According to the 2001 census, 67.53% of Ukrainian citizens said that their native language was Ukrainian, and 29.59% – Russian.
However, not all citizens who consider Ukrainian their native language speak it exclusively on a daily basis. A poll conducted by the Kyiv International Institute of Sociology conducted in February-March 2019 found that 46% of Ukrainians speak predominantly or exclusively Ukrainian with their family members, while 28.1% of Ukrainians spoke predominantly or exclusively Russian. 24.9% of Ukrainians spoke both Ukrainian and Russian, and 0.2% of Ukrainians use other languages for communication in their family.
It also found that over the last 20 years, the proportion of Ukrainians who believe Russian should be studied to the same extent as Ukrainian dropped from 46% to 29.9%.
At the same time, most Ukrainians believe that only Ukrainian should be the state language of Ukraine. A poll conducted by the Rating group in November-December 2018 found that 63% of Ukrainians think that the state language should be only Ukrainian, 17% support a state language status for Russian, and 15% support giving Russian the status of an official language in separate regions. Predictably, residents of the south-eastern Zaporizhzhia, Donetsk, Luhansk, Kharkiv, and Odesa oblasts were most in favor of a state language status for Russian.
What other Ukrainization incentives were adopted in Ukraine after the Euromaidan revolution?
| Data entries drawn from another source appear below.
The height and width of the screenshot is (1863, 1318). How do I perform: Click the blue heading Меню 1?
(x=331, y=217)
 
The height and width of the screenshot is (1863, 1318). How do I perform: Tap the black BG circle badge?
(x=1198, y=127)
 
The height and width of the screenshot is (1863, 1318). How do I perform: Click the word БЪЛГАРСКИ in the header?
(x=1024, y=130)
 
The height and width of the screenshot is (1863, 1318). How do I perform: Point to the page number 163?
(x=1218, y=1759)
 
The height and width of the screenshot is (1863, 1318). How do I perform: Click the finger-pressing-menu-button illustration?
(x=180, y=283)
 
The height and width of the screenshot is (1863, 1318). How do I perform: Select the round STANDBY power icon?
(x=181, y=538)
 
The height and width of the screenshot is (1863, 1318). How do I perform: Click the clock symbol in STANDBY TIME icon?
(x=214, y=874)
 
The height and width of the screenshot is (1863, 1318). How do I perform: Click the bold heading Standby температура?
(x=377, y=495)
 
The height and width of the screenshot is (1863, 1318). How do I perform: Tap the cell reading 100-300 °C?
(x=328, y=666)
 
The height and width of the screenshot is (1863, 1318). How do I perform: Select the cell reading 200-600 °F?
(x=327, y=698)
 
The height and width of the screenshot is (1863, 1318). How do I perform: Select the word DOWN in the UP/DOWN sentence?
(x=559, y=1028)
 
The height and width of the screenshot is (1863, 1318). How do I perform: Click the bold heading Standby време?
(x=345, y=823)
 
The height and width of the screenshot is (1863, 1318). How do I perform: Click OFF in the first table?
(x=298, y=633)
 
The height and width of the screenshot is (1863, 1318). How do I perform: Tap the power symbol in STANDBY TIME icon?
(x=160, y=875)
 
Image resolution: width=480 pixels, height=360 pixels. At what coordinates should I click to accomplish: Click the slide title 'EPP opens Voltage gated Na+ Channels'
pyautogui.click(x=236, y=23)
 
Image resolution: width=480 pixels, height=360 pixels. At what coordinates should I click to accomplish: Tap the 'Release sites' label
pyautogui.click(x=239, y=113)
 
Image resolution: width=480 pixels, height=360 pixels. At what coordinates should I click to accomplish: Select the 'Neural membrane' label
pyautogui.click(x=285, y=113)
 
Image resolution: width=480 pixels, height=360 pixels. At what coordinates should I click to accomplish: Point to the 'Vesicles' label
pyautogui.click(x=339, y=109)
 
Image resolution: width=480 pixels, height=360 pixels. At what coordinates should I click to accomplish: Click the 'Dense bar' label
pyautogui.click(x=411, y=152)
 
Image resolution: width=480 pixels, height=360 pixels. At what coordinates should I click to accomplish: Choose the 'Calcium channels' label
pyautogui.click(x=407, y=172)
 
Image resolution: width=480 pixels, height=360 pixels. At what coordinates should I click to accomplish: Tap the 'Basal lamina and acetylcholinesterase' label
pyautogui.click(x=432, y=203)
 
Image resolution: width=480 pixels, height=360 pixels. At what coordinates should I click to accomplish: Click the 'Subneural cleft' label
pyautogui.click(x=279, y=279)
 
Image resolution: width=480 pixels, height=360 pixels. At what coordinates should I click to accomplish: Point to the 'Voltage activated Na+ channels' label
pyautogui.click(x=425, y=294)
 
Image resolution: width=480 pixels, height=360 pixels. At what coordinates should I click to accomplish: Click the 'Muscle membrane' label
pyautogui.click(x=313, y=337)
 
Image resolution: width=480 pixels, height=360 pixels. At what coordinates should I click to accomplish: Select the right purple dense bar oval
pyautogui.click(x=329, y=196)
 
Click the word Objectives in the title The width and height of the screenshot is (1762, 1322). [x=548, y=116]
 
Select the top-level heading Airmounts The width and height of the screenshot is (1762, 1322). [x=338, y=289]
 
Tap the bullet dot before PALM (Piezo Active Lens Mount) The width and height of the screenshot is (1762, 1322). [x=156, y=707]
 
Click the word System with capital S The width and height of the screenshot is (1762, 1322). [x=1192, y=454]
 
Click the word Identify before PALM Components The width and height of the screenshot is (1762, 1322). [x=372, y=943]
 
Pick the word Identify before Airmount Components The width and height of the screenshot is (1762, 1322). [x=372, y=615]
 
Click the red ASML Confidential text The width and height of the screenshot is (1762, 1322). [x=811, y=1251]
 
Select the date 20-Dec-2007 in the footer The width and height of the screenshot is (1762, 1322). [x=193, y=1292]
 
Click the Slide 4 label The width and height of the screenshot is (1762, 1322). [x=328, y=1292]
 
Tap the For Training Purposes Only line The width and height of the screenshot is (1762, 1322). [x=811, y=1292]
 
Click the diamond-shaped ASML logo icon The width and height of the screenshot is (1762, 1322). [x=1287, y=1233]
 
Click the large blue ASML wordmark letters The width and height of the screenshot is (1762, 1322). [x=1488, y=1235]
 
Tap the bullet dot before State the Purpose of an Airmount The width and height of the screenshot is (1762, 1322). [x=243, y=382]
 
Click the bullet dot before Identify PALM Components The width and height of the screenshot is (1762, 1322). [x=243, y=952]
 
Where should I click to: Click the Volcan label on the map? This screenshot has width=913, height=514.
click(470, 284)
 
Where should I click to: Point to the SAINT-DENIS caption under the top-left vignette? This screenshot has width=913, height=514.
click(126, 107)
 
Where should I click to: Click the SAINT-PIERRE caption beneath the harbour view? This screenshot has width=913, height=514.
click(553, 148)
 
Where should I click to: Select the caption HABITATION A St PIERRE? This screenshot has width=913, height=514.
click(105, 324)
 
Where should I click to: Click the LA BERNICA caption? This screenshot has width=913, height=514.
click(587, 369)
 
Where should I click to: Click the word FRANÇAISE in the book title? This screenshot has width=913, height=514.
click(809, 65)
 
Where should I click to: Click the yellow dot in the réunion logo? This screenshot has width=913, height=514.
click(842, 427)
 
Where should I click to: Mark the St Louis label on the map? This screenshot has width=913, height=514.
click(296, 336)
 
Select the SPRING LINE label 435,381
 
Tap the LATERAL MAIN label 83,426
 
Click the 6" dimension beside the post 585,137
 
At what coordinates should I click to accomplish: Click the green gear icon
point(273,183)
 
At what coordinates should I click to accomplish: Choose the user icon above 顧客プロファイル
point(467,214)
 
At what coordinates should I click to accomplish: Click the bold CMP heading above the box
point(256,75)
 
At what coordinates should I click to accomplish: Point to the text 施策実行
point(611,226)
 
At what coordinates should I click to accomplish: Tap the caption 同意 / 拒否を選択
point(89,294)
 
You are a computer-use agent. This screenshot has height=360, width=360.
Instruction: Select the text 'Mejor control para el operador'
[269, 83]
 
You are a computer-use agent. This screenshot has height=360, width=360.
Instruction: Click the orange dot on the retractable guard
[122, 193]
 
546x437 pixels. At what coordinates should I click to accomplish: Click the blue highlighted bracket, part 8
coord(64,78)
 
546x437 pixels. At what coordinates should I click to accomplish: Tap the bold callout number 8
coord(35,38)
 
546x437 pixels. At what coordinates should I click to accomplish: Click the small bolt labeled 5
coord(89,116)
After the Euromaidan revolution, Ukraine adopted several policies in support of the Ukrainian language. One concerned language in education – it establishes Ukrainian as the only language f instruction from the fifth grade onward. In 2017, language quotas for songs on radio were adopted (25% of songs in Ukrainian on the first year of the law, 30% on the second year, 35% on the third), which according to experts led to the flourishing of the Ukrainian music industry. Likewise, quotas for the Ukrainian language were adopted for TV and radio programs (75% for national programs, 60% for regional programs). As well, state support for domestic film production has led to the flourishing of Ukrainian films.
Who supports the law, who opposes it?
MP Iryna Herashchenko, one of the champions of the law, captured some moments from the parliamentary vote, which was attended by former President Yushchenko and former Orthodox Church (Kyiv Patriarchate) Patriarch Filaret.
In the months of reviewing the amendments, the law was advocated for and endorsed by civil society representatives, as well as actors, writers, poets, academics, and church leaders.
The only parliamentary faction which fully opposed the adoption of the law was the Opposition Bloc, the successor to runaway ex-president Yanykovych’s pro-Russian Party of Regions.
Outgoing President Poroshenko has praised the law, calling it a historic decision and a symbol of the Ukrainian people and statehood. Poroshenko, a champion of Ukrainization policies, held his (unsuccessful) election campaign under slogan “Army, language, faith.”
However, president-elect Zelenskyy, a comic actor from the Russophonic south-east, has said that the law was adopted without due public discussion and promised to “carefully analyze” the law after he is inaugurated, to “ensure constitutional rights and interests of Ukrainian citizens are respected.”
In a Facebook post on his page, which was renamed from Russian to Ukrainian on the day of the adoption of the law, Zelenskyy alleged that it was adopted during the “election cycle,” which made it a “hostage of political rhetoric.”
Zelenskyy stated he supported the status of the Ukrainian language as the sole state language of the country, but opposed the methods named in the law: “The state should encourage the development of the Ukrainian language through creating incentives and positive examples, not be bans and punishments, complicating bureaucratic procedures, and increasing the number of state officials instead of reducing them.”
However, public discussions regarding the law had been ongoing for over two years; as well, the 2,000 amendments which were reviewed testify to the robust public discussions regarding the law.
Zelenskyy, whose humorous project “Kvartal 95” performs exclusively in Russian, has had difficulties speaking in Ukrainian throughout his campaign and several days ago announced he is searching for a teacher of Ukrainian.